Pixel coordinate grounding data
________________________________________
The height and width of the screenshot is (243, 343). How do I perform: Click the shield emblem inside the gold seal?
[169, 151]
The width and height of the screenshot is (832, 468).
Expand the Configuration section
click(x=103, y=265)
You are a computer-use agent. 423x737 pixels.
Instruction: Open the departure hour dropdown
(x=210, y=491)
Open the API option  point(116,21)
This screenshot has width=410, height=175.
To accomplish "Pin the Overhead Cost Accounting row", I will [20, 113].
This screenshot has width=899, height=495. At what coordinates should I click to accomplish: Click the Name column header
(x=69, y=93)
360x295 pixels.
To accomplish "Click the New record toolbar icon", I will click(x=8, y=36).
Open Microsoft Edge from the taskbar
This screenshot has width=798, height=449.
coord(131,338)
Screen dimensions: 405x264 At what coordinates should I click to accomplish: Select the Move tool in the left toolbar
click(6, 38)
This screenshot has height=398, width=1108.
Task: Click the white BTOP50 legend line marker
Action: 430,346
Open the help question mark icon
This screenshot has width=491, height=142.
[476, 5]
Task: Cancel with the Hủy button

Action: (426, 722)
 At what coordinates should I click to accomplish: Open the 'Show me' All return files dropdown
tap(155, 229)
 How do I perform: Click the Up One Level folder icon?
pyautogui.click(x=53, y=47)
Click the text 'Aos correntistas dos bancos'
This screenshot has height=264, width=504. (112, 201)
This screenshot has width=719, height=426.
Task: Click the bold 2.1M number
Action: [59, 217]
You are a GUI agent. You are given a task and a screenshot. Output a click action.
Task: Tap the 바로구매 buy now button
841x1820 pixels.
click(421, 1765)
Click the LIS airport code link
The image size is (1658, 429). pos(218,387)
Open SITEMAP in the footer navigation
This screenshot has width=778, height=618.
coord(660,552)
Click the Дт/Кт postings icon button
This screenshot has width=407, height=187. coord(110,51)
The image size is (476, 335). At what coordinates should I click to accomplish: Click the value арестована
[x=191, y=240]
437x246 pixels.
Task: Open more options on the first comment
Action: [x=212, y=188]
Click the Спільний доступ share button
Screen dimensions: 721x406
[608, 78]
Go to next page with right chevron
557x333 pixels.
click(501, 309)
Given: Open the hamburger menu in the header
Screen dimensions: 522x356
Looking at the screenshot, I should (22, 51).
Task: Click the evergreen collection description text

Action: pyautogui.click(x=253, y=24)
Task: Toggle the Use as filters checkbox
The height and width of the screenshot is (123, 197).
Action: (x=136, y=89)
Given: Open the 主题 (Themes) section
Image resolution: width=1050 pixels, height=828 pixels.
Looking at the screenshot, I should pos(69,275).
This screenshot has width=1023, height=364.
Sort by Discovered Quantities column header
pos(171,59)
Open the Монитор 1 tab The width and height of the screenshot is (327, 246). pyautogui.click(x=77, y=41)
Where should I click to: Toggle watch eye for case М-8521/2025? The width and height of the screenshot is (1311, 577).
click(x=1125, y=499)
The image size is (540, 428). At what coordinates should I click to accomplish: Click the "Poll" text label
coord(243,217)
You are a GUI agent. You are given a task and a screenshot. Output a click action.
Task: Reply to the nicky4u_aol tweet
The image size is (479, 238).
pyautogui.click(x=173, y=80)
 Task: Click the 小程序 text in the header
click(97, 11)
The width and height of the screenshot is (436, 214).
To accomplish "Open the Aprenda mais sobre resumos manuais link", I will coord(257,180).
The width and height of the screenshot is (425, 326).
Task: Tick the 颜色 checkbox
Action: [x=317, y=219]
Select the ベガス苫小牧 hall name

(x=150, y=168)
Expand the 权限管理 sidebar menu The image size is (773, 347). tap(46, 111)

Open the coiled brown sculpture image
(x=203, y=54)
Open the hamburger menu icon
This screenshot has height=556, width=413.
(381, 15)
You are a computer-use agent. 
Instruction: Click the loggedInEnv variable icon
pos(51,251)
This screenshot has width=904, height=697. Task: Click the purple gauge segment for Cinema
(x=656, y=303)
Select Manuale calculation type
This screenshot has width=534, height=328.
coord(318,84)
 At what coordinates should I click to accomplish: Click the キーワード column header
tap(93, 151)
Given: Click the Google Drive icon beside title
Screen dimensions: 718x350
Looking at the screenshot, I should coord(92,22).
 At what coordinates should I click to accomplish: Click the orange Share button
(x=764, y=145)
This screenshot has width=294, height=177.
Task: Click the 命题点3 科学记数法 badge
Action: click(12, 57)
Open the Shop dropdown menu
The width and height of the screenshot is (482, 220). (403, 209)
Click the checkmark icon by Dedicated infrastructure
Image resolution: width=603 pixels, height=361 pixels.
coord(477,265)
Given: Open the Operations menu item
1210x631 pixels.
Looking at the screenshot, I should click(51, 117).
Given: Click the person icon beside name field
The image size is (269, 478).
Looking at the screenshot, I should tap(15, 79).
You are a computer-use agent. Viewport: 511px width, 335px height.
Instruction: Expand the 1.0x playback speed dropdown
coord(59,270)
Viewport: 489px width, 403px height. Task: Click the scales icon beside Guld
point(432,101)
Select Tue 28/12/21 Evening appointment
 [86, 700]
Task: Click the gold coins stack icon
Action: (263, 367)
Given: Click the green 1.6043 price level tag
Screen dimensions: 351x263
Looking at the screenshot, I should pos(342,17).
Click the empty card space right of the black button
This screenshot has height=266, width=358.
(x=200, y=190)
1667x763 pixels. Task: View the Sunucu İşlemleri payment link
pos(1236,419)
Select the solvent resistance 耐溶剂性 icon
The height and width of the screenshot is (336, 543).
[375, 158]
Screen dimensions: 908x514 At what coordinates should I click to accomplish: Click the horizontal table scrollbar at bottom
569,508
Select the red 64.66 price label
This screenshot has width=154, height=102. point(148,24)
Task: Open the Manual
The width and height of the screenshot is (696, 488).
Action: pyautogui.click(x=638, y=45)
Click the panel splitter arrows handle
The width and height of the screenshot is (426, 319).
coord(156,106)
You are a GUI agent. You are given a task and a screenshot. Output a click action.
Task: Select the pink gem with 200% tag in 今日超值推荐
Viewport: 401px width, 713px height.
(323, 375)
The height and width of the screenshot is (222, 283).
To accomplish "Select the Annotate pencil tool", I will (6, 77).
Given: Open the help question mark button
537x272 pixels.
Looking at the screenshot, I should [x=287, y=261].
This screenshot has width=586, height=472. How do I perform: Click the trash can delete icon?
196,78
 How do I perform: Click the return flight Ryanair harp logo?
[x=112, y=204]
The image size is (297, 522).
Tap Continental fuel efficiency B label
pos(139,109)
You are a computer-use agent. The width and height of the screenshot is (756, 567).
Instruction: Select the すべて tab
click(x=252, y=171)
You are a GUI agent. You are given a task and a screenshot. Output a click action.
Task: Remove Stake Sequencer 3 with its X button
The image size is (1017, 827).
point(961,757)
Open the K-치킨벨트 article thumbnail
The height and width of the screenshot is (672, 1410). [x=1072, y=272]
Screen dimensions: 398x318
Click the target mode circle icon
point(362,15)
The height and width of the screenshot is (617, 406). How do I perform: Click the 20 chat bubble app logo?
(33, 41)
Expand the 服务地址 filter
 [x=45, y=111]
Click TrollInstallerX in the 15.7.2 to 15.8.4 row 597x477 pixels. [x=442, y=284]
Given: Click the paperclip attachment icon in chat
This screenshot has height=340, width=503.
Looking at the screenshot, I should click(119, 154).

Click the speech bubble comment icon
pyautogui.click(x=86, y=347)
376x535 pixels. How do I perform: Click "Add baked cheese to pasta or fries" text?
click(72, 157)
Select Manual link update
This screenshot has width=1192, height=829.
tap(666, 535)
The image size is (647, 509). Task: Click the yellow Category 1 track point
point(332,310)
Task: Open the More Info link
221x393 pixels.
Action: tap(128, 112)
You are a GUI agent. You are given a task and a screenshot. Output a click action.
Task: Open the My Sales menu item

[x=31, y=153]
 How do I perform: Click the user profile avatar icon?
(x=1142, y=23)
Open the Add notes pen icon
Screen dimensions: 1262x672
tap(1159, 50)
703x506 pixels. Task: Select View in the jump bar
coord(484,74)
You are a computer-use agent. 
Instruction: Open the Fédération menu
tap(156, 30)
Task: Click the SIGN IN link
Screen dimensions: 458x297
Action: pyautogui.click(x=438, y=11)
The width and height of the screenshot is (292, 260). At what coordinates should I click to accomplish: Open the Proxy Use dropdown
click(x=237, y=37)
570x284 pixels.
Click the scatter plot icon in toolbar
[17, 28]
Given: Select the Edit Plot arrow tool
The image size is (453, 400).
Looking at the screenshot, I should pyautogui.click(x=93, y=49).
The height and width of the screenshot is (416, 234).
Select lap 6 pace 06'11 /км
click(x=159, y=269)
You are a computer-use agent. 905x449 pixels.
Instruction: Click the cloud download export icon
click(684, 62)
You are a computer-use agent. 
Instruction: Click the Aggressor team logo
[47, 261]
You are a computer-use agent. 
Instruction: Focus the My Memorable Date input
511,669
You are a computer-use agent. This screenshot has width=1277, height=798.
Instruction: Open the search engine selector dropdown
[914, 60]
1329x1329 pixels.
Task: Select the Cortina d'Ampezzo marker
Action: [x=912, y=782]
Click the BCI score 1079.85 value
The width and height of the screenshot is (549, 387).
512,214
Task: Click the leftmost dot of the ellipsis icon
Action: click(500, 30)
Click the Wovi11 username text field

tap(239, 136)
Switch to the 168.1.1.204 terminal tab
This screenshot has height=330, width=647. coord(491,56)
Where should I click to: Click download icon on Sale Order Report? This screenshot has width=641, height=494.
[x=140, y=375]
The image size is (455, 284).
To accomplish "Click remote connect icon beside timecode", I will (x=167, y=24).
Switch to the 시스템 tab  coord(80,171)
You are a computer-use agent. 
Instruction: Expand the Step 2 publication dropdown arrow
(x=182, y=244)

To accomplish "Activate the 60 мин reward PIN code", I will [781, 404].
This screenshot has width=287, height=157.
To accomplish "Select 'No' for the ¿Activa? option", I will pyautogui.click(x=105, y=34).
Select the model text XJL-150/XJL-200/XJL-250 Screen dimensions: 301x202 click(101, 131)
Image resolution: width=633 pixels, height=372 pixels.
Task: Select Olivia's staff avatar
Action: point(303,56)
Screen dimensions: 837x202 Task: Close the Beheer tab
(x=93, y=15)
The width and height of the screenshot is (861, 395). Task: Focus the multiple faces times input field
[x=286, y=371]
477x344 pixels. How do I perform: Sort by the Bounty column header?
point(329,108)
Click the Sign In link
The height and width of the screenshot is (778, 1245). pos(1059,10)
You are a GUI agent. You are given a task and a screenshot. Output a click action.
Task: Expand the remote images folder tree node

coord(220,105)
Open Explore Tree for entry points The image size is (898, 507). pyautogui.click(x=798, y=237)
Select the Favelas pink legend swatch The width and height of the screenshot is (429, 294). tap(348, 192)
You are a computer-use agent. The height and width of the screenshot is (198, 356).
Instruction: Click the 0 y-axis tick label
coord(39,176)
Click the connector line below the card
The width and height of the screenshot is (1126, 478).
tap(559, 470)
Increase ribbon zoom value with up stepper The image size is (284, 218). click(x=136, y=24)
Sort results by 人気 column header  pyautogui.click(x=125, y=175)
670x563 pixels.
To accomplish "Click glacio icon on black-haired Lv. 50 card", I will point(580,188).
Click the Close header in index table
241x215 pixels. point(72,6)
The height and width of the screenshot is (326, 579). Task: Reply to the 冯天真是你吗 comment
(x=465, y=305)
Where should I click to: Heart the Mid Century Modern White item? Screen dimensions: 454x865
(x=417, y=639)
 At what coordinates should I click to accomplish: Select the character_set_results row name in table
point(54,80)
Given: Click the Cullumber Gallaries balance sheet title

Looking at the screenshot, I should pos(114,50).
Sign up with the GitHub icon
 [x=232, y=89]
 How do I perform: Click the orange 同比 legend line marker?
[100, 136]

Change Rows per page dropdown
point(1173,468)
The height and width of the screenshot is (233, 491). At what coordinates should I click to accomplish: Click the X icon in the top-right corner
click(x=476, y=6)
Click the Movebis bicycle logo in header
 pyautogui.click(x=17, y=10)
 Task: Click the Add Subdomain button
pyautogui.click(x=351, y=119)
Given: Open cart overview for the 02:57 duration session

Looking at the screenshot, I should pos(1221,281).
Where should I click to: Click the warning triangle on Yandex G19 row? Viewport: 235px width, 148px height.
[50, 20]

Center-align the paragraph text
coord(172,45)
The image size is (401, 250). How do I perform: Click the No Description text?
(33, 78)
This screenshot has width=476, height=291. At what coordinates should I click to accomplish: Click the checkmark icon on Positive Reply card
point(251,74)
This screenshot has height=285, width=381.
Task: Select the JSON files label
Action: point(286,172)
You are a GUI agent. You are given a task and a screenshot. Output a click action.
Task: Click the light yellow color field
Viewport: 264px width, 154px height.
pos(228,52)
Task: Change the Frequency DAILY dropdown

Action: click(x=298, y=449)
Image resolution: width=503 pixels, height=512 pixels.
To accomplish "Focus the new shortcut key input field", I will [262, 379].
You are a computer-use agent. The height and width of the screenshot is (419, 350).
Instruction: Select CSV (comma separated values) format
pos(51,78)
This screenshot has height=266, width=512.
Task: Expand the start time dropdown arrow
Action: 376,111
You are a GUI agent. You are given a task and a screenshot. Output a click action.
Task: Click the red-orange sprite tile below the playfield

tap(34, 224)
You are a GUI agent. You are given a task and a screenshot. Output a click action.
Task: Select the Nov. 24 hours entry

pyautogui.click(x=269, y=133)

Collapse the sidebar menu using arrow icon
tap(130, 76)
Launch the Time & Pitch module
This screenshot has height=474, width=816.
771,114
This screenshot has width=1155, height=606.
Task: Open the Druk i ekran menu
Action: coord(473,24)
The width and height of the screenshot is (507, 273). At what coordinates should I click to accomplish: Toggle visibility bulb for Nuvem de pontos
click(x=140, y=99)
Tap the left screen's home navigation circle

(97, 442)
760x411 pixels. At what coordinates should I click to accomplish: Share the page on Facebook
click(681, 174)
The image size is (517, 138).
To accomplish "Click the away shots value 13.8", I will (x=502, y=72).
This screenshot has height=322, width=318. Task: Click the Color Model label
________________________________________
## Task objective
Copy out the line holding "Image resolution: width=503". Then copy every later line of the data, unchanged, through the last one.

## Exercise response
Image resolution: width=503 pixels, height=512 pixels.
To accomplish "Focus the new shortcut key input field", I will [262, 379].
You are a computer-use agent. The height and width of the screenshot is (419, 350).
Instruction: Select CSV (comma separated values) format
pos(51,78)
This screenshot has height=266, width=512.
Task: Expand the start time dropdown arrow
Action: 376,111
You are a GUI agent. You are given a task and a screenshot. Output a click action.
Task: Click the red-orange sprite tile below the playfield

tap(34, 224)
You are a GUI agent. You are given a task and a screenshot. Output a click action.
Task: Select the Nov. 24 hours entry

pyautogui.click(x=269, y=133)

Collapse the sidebar menu using arrow icon
tap(130, 76)
Launch the Time & Pitch module
This screenshot has height=474, width=816.
771,114
This screenshot has width=1155, height=606.
Task: Open the Druk i ekran menu
Action: coord(473,24)
The width and height of the screenshot is (507, 273). At what coordinates should I click to accomplish: Toggle visibility bulb for Nuvem de pontos
click(x=140, y=99)
Tap the left screen's home navigation circle

(97, 442)
760x411 pixels. At what coordinates should I click to accomplish: Share the page on Facebook
click(681, 174)
The image size is (517, 138).
To accomplish "Click the away shots value 13.8", I will (x=502, y=72).
This screenshot has height=322, width=318. Task: Click the Color Model label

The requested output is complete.